The final stop was an actual indoor restaurant with lots of business-professional types eating in suits, complete with air conditioning and Western toilets. Although we’d gotten used to the casual, curbside dining, everything here was great too, but I did learn that I am not the biggest fan of baby Thai eggplants. They served them in the green curry and I bit into them thinking they were peas… not so much. They are bitter and not a traditionally Western taste. It was good to learn early though, because they made a frequent appearance throughout our trip.
|Nushi at the bakery!|
|One green custard bun, one pork bun. Both light, fluffy and so good.|
|A soft sweet bun filled with well-seasoned pork. Unexpected but I think this could really take off in North Carolina.|
|A Thai iced tea and the center of the green custard bun. The Thai teas are made with condensed milk and are really sweet but oddly refreshing and tasty.|
|Fresh vegetables. Those pods in the front are called stink beans.|
|A sample size of traditional Thai green curry and roti (an Indian-inspired crispy pancake-like bread).|
The final dish of the food tour I was actually scared of… but incredibly pumped to try! Durian ice cream! I have seen so many TV shows about this fruit. People complain about the texture and the smell. Some hotels, including the one we stayed in in Chiang Mai, put up signs forbidding you from bringing it into your hotel rooms because the smell is so bad and difficult to get out of the space. It’s known as the “king of fruits.” Ice cream was possibly the most innocuous way to try it for the first time. You could still grasp the odd taste and smell that crept up on you in an unidentifiable way, but it wasn’t bad. One guy at the table said, “If I didn’t know this was durian-flavored, I might say this ice cream had gone bad.” Other words people threw into the mix to describe the taste was “rotten meat,” “macadamian nuts,” “garbage,” and “dirty socks.” Hearing all this while you ate it didn’t help the process… but it was certainly an experience.
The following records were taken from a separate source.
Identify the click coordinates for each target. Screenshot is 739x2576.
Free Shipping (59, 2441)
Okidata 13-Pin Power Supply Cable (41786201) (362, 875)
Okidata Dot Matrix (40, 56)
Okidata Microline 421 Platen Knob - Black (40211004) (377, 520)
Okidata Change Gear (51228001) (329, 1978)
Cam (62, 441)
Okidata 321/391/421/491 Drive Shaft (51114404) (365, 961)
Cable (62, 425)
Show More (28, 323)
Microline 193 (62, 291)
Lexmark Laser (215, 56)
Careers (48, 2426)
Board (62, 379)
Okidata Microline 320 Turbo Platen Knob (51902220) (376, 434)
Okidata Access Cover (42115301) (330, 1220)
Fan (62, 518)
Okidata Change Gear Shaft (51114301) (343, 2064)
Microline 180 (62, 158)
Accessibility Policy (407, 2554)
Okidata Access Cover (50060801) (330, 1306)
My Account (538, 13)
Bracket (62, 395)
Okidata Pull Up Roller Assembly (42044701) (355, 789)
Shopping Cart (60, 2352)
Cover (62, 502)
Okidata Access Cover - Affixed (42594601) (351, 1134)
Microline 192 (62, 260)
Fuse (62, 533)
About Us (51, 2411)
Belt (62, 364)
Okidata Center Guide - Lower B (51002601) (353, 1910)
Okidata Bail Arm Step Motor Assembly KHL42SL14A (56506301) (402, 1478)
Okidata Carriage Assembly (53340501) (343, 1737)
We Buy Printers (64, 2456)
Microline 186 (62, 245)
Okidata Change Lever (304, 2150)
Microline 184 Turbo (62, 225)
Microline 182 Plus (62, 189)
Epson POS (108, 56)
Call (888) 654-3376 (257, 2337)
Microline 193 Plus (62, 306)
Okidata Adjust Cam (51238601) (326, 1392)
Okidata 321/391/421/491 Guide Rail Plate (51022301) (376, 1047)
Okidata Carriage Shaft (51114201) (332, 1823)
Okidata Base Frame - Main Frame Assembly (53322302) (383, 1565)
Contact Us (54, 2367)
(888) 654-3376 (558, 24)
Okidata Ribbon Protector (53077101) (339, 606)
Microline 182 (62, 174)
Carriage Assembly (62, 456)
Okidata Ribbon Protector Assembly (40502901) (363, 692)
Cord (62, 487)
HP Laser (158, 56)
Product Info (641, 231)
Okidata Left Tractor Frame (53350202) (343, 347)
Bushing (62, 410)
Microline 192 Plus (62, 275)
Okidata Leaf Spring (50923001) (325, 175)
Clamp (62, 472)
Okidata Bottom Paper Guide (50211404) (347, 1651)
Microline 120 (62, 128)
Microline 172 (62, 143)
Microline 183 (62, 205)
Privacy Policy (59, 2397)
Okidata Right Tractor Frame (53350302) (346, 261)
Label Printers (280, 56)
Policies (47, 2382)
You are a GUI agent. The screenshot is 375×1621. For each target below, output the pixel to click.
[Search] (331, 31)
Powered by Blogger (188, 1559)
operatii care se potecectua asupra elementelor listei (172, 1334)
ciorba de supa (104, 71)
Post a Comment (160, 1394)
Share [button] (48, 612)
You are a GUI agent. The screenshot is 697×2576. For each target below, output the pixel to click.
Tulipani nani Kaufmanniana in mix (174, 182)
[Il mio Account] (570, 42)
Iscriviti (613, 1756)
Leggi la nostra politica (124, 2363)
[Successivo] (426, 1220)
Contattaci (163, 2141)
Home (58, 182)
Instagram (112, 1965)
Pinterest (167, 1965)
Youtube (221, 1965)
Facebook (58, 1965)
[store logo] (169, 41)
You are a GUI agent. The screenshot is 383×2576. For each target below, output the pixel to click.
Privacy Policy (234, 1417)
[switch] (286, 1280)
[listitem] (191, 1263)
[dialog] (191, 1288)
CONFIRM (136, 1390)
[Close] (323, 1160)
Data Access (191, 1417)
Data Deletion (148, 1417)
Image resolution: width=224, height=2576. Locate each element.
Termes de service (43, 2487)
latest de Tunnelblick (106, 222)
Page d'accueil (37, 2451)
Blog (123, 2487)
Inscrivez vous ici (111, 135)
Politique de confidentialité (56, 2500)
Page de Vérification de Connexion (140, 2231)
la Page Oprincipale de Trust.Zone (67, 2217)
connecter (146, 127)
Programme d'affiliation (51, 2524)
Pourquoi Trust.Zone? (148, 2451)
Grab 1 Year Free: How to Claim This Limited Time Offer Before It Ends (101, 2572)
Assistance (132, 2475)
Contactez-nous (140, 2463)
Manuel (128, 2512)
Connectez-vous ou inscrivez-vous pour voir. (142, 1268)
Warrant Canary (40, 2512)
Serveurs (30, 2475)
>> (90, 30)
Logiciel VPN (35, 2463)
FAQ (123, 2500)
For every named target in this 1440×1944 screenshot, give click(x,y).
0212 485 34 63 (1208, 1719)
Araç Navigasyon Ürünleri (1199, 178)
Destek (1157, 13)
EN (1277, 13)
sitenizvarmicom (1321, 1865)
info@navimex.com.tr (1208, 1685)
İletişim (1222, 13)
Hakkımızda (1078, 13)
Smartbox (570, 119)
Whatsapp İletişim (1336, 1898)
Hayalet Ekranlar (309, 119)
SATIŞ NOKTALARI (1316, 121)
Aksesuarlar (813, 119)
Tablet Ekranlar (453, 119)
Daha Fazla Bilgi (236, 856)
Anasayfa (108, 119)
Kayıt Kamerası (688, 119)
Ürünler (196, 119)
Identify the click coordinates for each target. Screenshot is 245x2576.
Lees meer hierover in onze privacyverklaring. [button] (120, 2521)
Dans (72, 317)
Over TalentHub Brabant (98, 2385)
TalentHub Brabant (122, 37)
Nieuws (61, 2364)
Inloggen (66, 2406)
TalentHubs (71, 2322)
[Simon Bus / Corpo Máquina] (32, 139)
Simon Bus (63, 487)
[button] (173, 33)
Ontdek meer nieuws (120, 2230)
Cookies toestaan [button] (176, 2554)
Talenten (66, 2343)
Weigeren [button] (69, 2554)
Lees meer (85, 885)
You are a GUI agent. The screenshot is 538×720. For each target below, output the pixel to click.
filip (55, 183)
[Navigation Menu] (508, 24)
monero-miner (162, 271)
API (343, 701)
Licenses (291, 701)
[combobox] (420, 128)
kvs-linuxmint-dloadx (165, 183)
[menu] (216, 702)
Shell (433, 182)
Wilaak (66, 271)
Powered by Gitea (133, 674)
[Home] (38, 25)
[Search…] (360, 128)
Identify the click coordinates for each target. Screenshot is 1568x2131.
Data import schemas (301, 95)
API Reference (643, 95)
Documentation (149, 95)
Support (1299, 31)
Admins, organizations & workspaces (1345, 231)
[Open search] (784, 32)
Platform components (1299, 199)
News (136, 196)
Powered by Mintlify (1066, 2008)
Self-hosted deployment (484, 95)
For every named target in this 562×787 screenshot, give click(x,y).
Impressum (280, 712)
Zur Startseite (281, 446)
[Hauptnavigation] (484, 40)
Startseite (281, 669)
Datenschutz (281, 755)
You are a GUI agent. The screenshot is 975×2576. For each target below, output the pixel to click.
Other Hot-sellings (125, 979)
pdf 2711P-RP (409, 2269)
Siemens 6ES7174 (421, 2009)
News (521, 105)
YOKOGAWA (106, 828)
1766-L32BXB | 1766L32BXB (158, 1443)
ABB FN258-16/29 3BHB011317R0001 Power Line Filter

I think I enjoyed it.
|DURIAN ICE CREAM!|
I totally recommend Bangkok Food Tours and Nushi. I would go back right now and do all the tours they offered if I could. (Maybe I will…) There’s also a nighttime tour of Bangkok’s Chinatown.
I also totally recommend eating any Thai food you can get your hands on, especially from a hole in the wall place like some of these or a cart on the side of the road! It was some of the best food we had our whole trip. Now I regret not eating ENOUGH street food while I was there!